◆ Task instructions
Filter the entries below, keeping every line that has the word "image".

Data to examine: Begin

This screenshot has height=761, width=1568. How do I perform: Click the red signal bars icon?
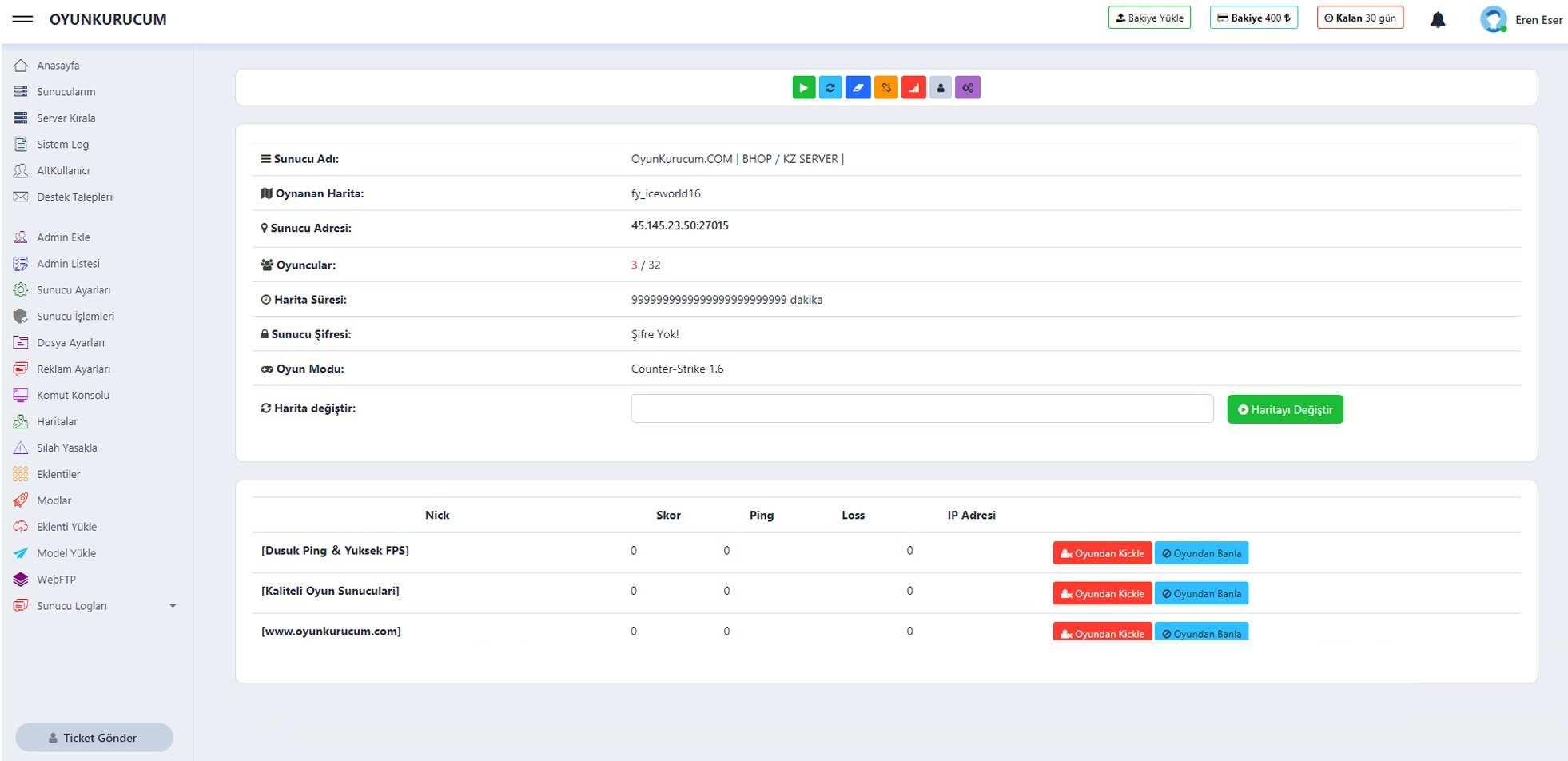[913, 88]
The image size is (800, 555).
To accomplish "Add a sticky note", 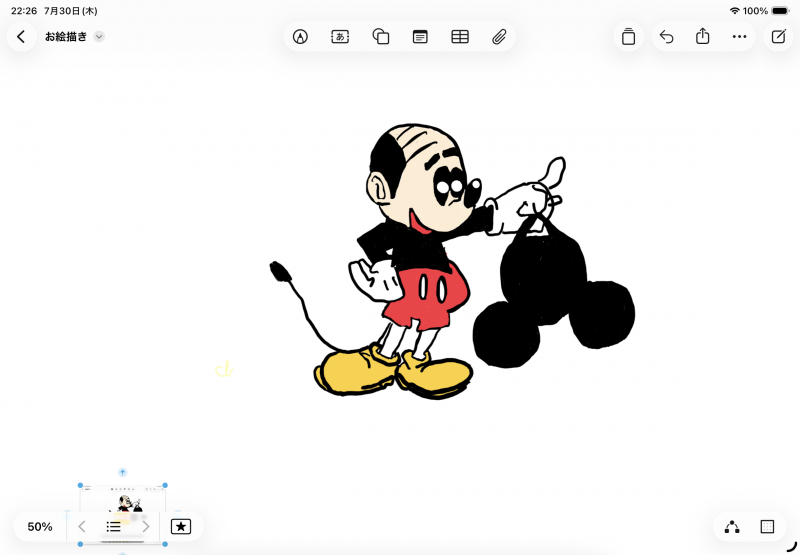I will click(420, 37).
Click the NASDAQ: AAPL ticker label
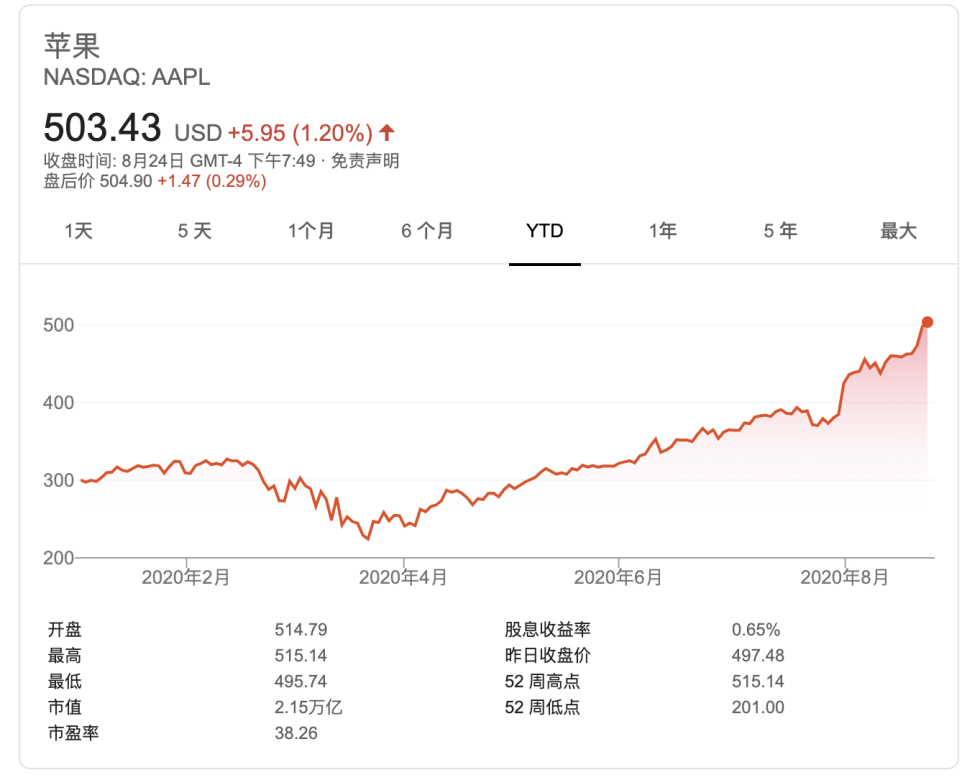Screen dimensions: 962x775 [x=127, y=77]
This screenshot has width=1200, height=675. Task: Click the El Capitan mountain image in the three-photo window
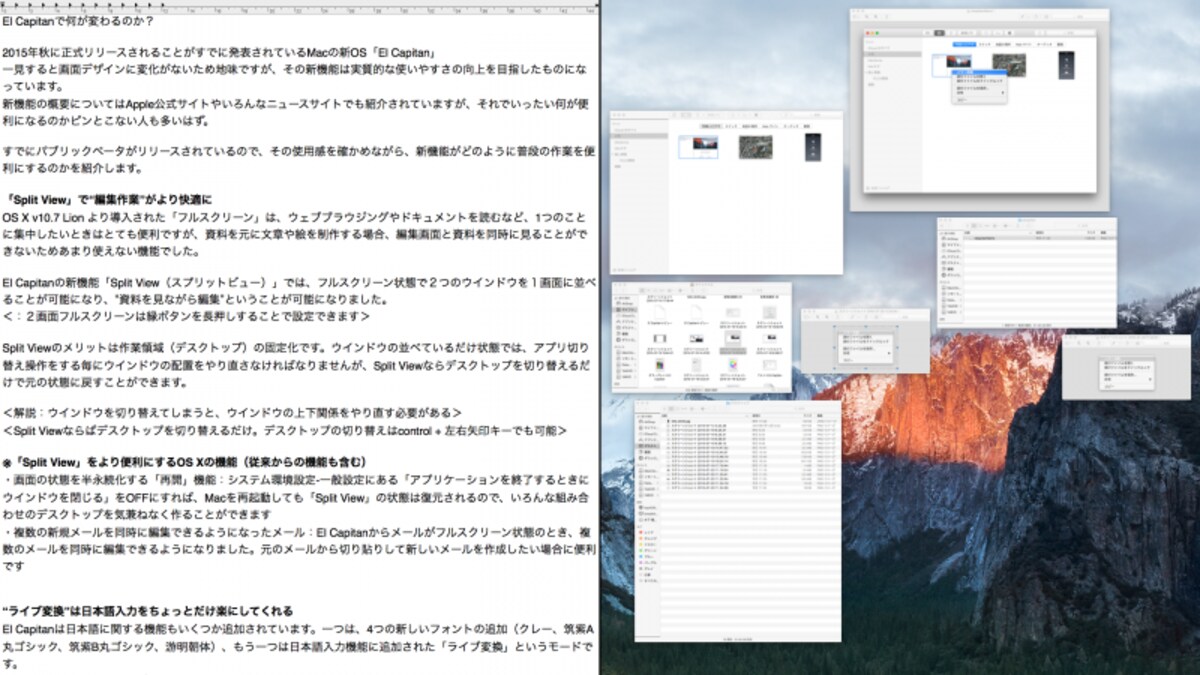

Data to examine: End

◆ The completed task
The image size is (800, 555).
This screenshot has width=1200, height=675. Task: Click the El Capitan mountain image in the three-photo window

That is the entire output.